Energy Minimization for Multicore Platforms Through DVFS and VR Phase Scaling With Comprehensive Convex Model

Abstract

Energy management is a critical challenge in multi-core processors due to continuous technology scaling. Previous methods have mostly focused on the energy minimization of the processor cores. However, energy overhead of the off-chip voltage regulator (VR) has recently shown to be a non-trivial part of the total energy consumption and has been previously overlooked. In this paper, we propose an overall energy optimization method for the system that minimizes both per-core energy consumption and VR energy consumption using dynamic voltage frequency scaling (DVFS) and VR phase scaling by solving a comprehensive convex model. In order to improve the accuracy of the task latency model, a new task model considering both computation and memory access of the task is also developed.

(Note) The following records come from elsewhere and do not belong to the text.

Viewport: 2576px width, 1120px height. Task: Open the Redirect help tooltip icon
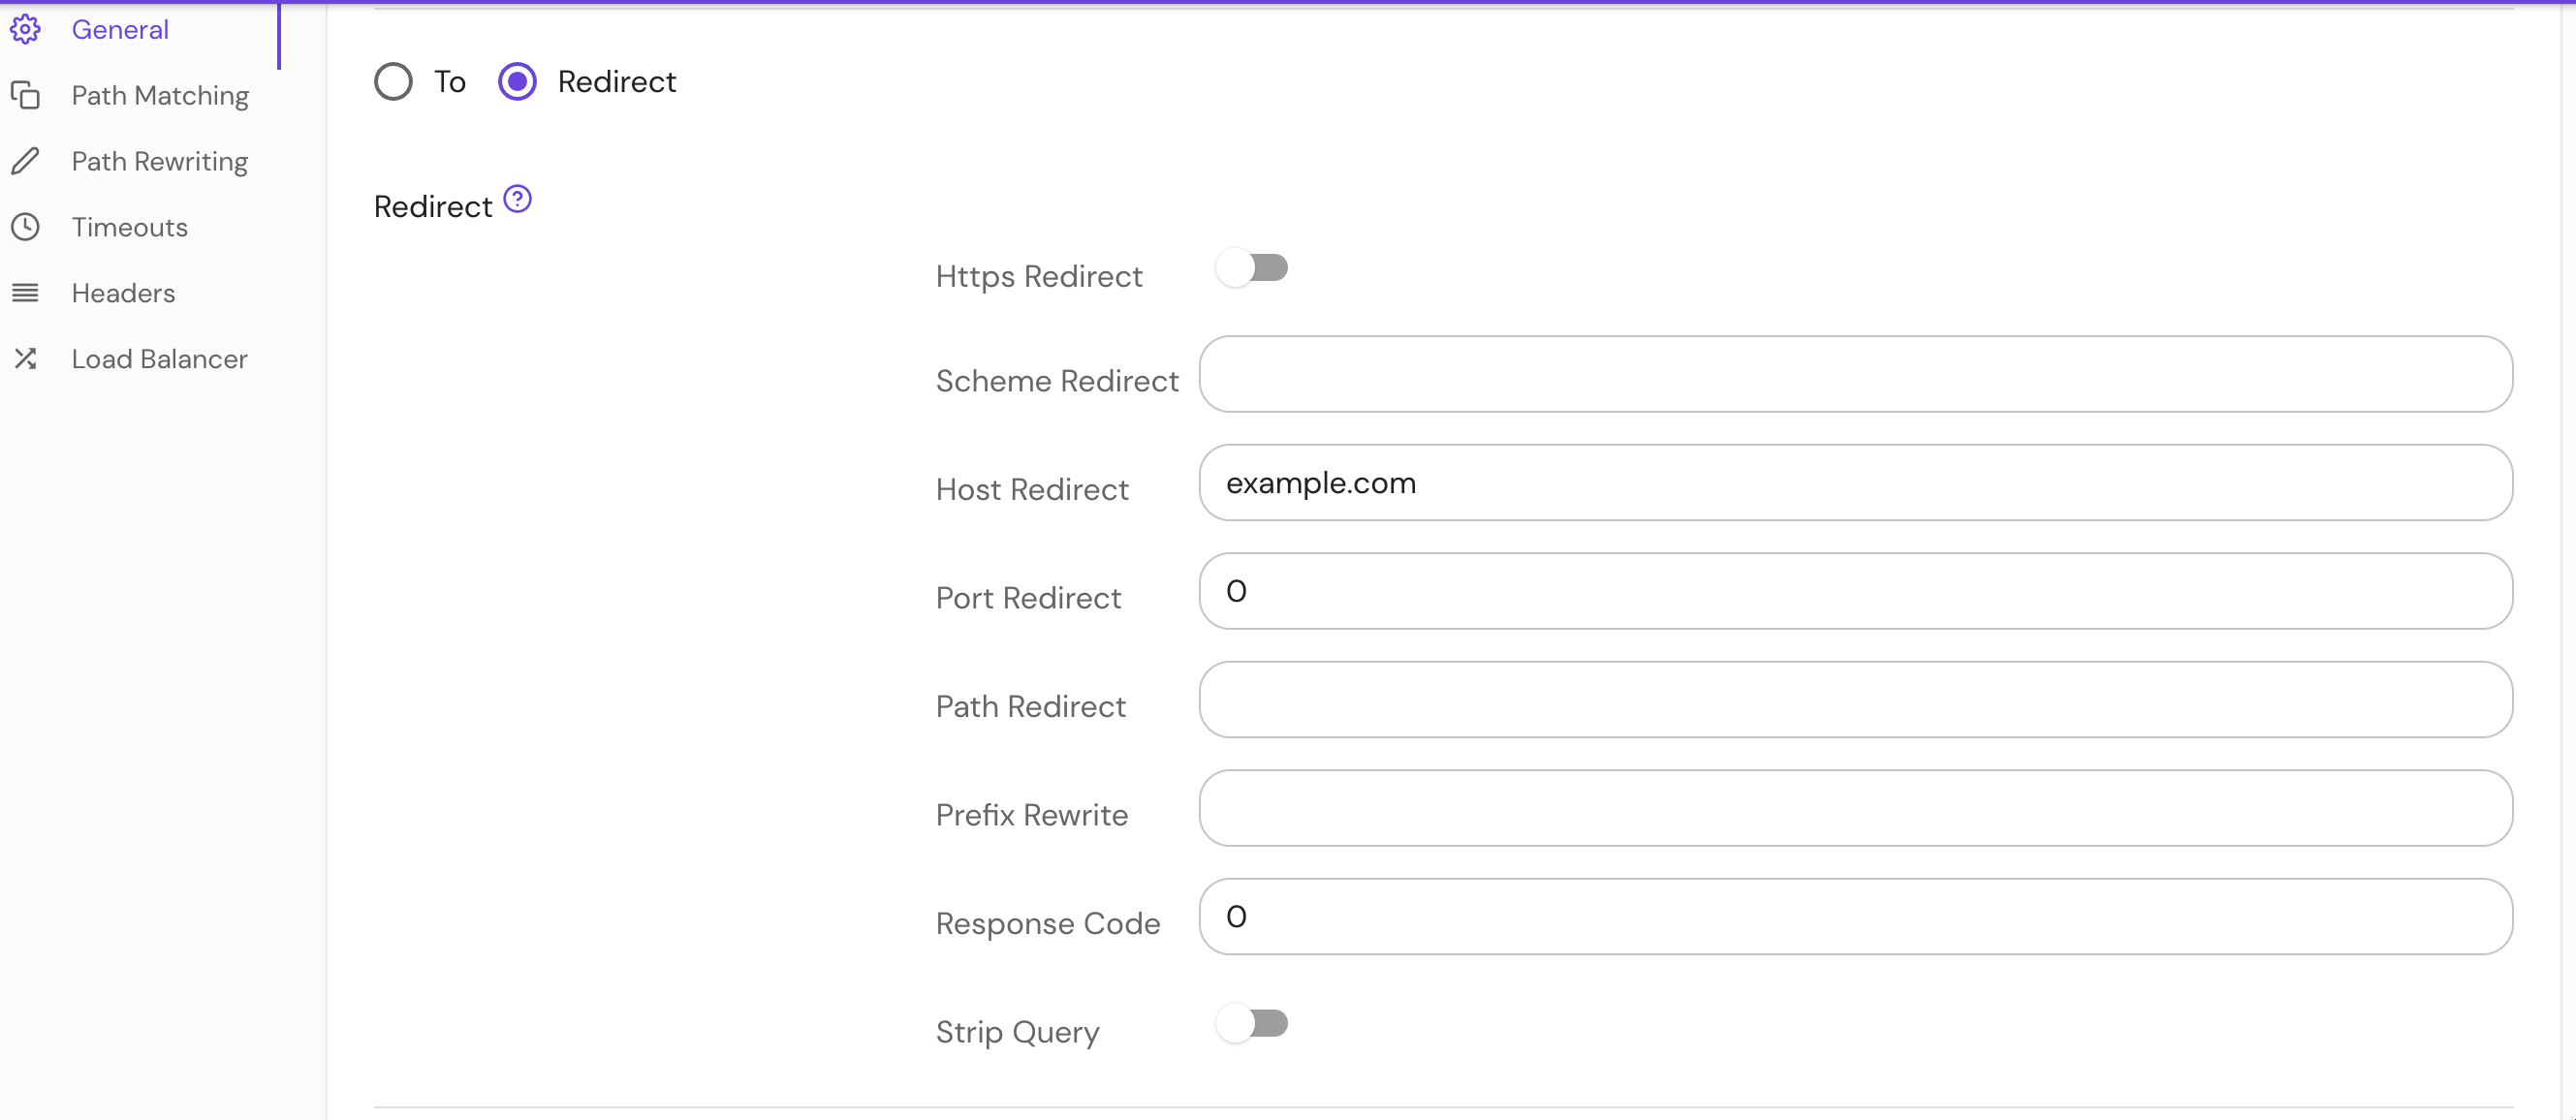click(x=516, y=198)
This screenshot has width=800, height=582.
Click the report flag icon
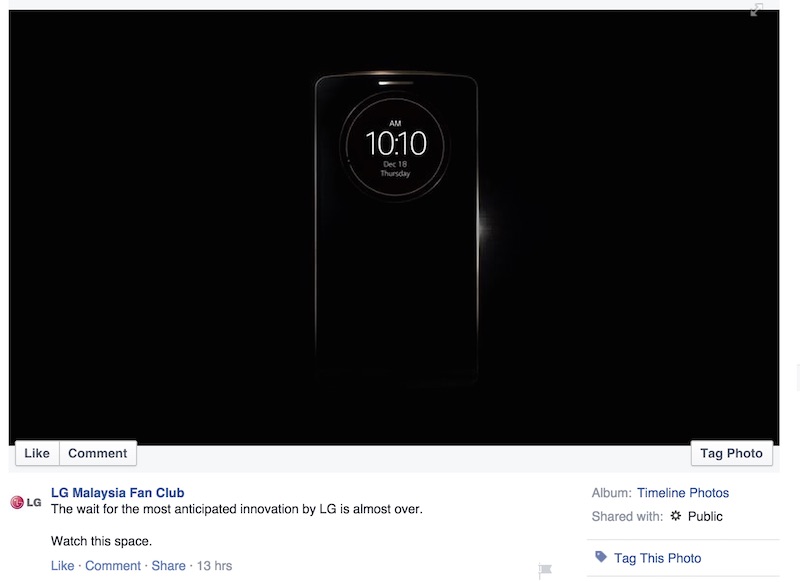[545, 569]
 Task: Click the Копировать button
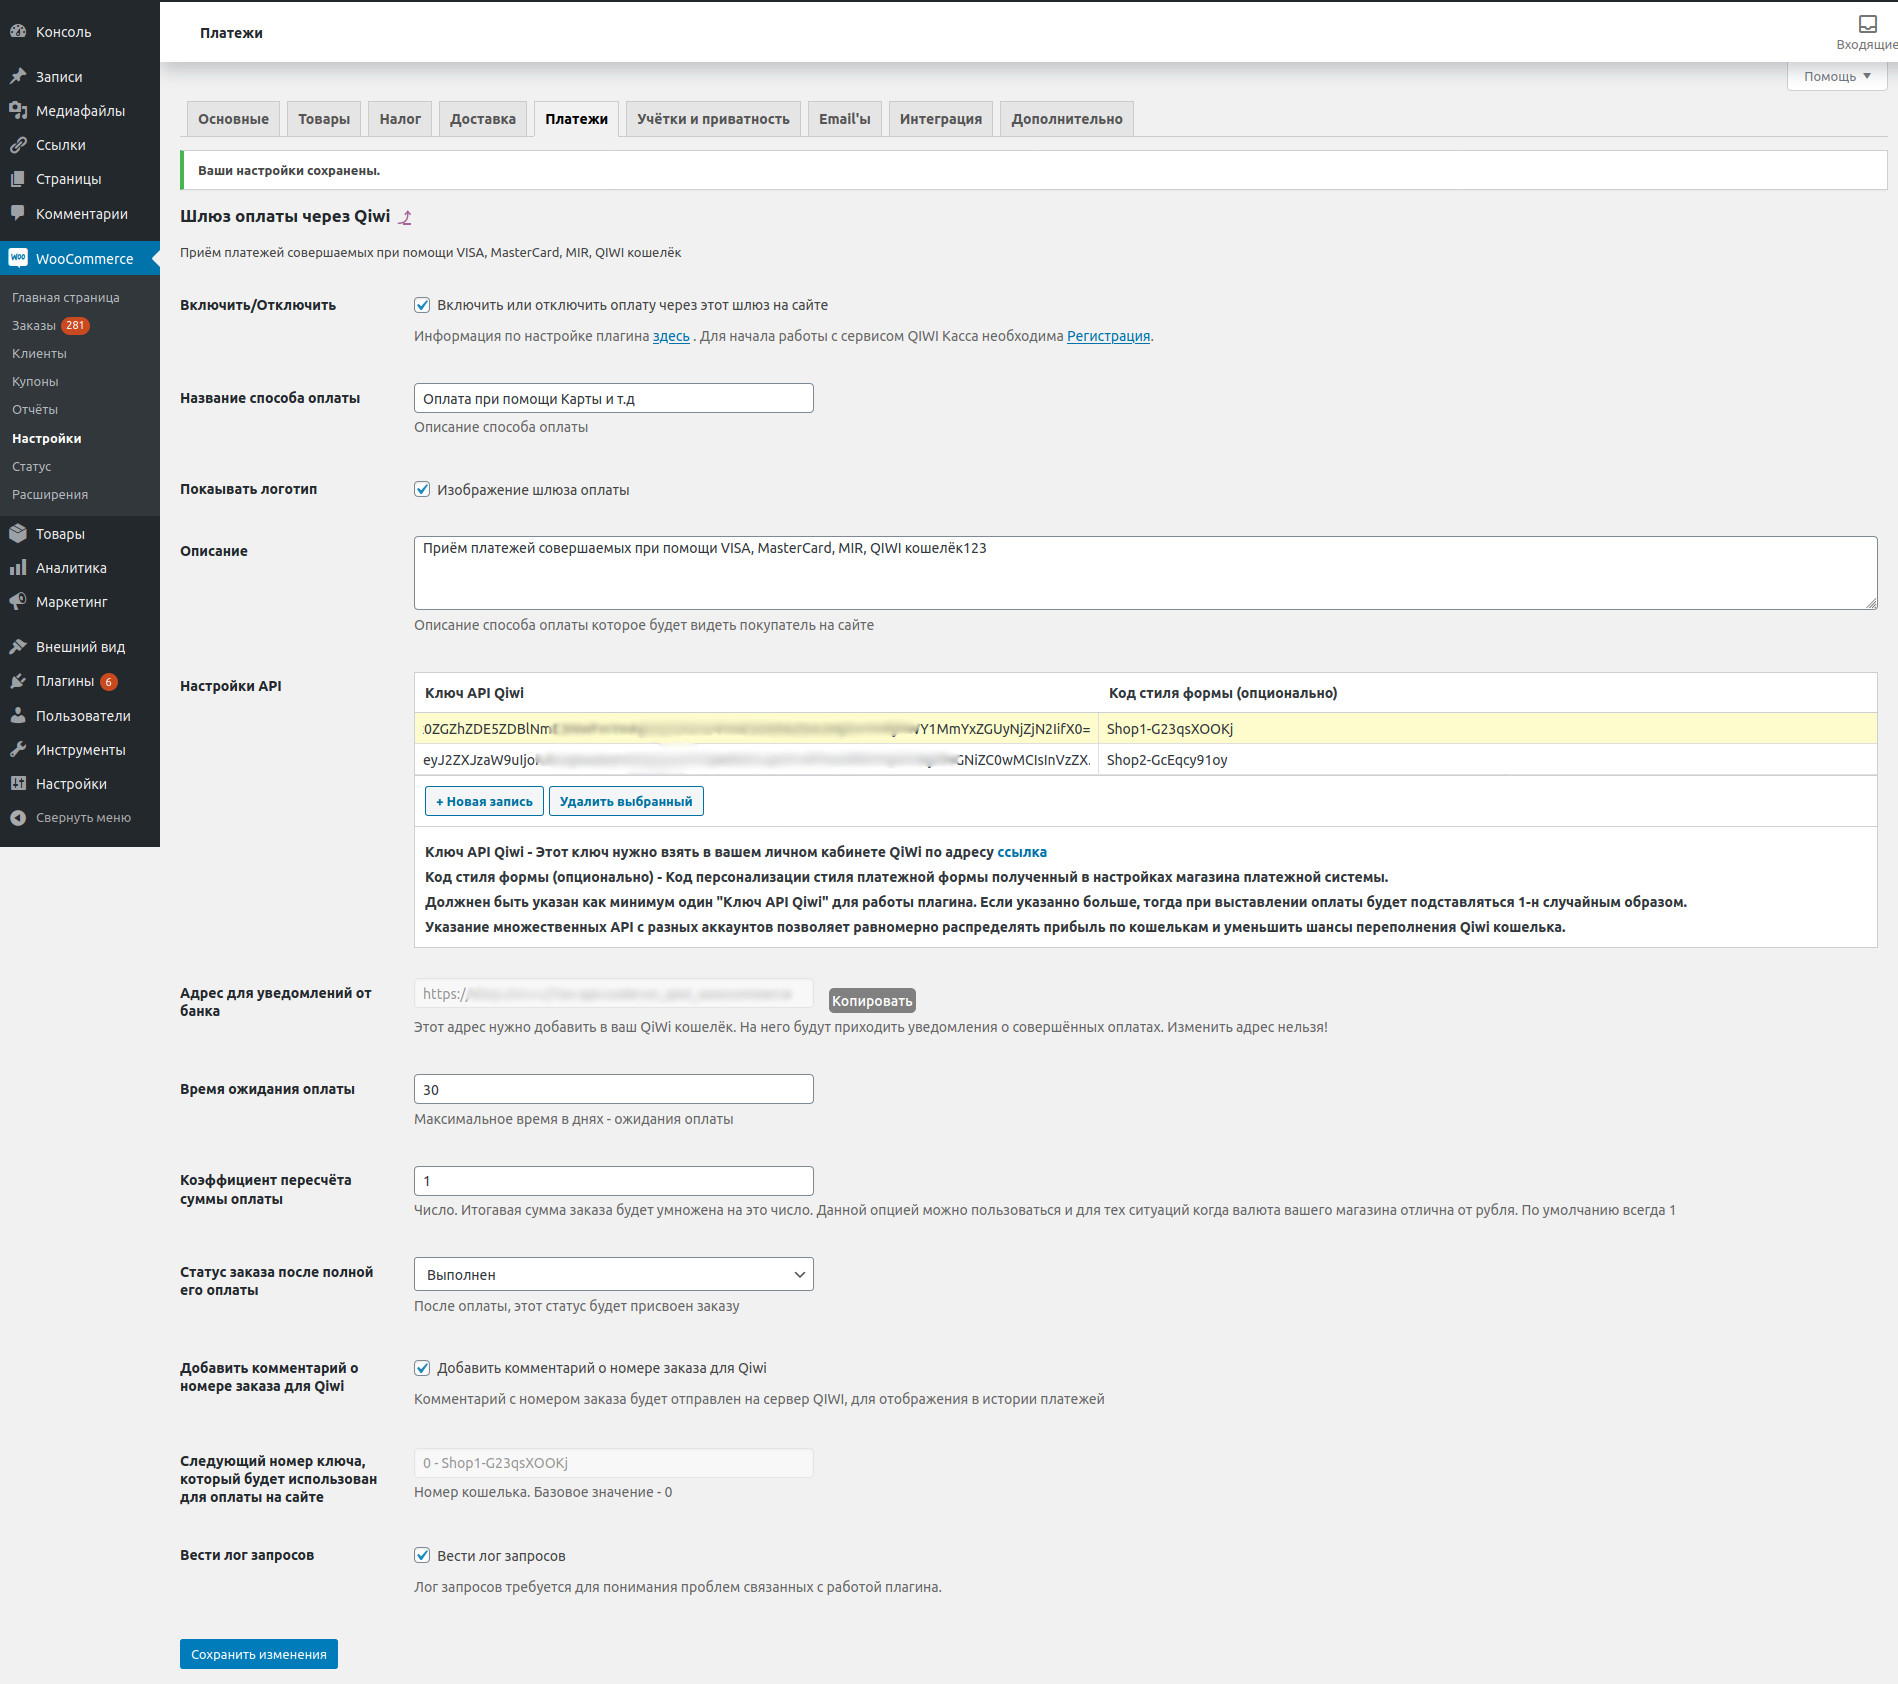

Furthermore, for better scalability and lower on-line overhead, we decompose our proposed convex method into two stages: an off-line stage and an on-line stage. During the off-line stage, we explore the convex model by assuming different numbers of active phases of the VR, various workload pressures and workload characteristics to collect the optimal frequency assignments under different scenarios. During the online stage, the specific frequency assignment for cores and optimal active phase number of the VR are selected and applied based on the actual workload pressure and its characteristics running on the cores. Experiments on real benchmarks show that when compared with state-of-the-art approaches, which are oblivious to VR overheads and exploit slack time to achieve energy minimization, our method can achieve a significant energy saving of up to 22.4% with negligible on-line overhead.